Film Review: The Sea Beast


Chris Williams


Karl Urban, Zaris-Angel Hator, Jared Harris, Marianne Jean-Baptiste, Dan Stevens and Kathy Burke



When a young girl stows away on the ship of a legendary sea monster hunter, they launch an epic journey into uncharted waters – and make history to boot.

Karl Urban, Zaris-Angel Hator, Jared Harris, Marianne Jean-Baptiste, Dan Stevens and Kathy Burke

The Sea Beast is the latest animated original film from Netflix, which is directed by Chris Williams, making his solo directorial debut after co-directing on Disney animated films such as Bolt, Big Hero 6 and Moana. The film is set in a world where enormous sea monsters terrorise defenceless ships. But brave sea monster hunters set sail to protect the innocent and they are the celebrated heroes of their time. The greatest of the hunting ships is The Inevitable, captained by the legendary Captain Crow, alongside his surrogate son, Jacob Holland, a beloved hero willing to risk everything to keep people safe. When the King and Queen implore them to chase down the most feared sea beast, the Red Bluster, they embark on their most dangerous mission yet. But things become complicated when a young child, Maisie Brumble, stows away on their ship! Unable to turn back, Maisie, who dreams of becoming a legendary monster hunter, becomes a witness to history as the crew of The Inevitable prepare to take on the greatest of all beasts.

I wasn’t too sure what to expect with The Sea Beast, but judging from the trailer, I just assumed it would be a typical family-animated film with an odd-ball duo hunting sea monsters. Thankfully watching the film, there is definitely a lot more to it than my initial expectations. Firstly, the battle sequences of the hunter ships going up against a sea beast are beautifully composed, providing some interesting angles with the animation, almost done in a way to make it feel like they’re shooting in live-action to have the viewer caught up in the moment and placed in the hunt themselves. Overall, the animation style is gorgeous and what really works in the films favour is how they capture the scale of the sea beasts, given viewers that sense of awe and wonder. But what Williams and his co-writer Nell Benjamin have done is that they have brought a lot of heart into this story. There’s comparisons to be made with Maisie, being a young orphan, and Jacob, a hunter who was orphaned after being the sole survivor of a sea beast attack as a young boy, and having the two paired together for the majority of the films runtime is actually one of the films main strengths.

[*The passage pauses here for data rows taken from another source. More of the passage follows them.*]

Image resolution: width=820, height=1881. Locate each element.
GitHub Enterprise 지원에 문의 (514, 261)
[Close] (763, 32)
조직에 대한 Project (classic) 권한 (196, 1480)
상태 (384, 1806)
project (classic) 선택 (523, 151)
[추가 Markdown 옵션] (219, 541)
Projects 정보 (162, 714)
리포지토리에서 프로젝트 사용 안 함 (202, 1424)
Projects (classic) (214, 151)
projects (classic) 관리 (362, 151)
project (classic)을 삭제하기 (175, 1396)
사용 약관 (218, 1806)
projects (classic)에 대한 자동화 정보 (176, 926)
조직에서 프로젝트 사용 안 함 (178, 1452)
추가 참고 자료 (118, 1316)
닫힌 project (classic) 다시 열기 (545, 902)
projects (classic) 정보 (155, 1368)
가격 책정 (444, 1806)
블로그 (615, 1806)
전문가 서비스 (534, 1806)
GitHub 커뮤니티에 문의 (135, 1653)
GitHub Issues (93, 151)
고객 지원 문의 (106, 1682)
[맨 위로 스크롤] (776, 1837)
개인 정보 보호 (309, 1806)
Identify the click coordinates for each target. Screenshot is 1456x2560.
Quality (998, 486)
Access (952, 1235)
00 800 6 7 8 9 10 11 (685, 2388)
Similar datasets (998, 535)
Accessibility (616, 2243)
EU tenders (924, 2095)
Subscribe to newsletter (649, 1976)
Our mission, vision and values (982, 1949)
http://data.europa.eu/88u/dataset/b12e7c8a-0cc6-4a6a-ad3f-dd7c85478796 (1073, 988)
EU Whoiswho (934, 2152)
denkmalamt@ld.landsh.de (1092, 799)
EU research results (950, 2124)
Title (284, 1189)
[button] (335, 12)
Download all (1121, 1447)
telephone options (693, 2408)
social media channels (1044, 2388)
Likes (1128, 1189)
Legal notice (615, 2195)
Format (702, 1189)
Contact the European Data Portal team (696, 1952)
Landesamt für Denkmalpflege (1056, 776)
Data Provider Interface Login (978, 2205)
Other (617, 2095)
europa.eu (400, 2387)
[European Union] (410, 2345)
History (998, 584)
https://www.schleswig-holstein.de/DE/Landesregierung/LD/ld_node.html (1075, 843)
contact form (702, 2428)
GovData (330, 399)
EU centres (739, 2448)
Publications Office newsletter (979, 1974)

Primarily this is due to the performances from the voice cast. Zaris-Angel Hator, who voices Maisie, is absolutely terrific in the role, she’s feisty and wide-eyed to the adventure she’s forced herself into, as well as looking into the complications of the history between man and sea beast. Karl Urban, who voices Jacob, is having a great time playing the character, who adores the life he leads but still holds on to certain values and codes that can’t be broken. In terms of the supporting cast, Jared Harris brings gravitas to proceedings voicing Captain Crow, while Marianne Jean-Baptiste is also really good as Sarah Sharpe. There is one particular sub-plot I felt that didn’t work for me and that involved the King and Queen having one of their own Admiral’s have their own ship and wage with Captain Crow and Jacob that whoever got the Red Bluster first, wins. It’s a shame too, considering when you find out that the character of Admiral Hornagold was voiced by Dan Stevens, but I found it to be underwritten and wondered if it was due to film duration reasons. However, there’s one particular sea monster that appears in the film, and has been shown in the trailers, by the name of Blue that Maisie comes across, that thing will undoubtedly become a plushie selling machine once this film takes off with audiences.



The Sea Beast is a delightful animated film, with plenty of adventure, heart and wonder that the whole family can enjoy this summer.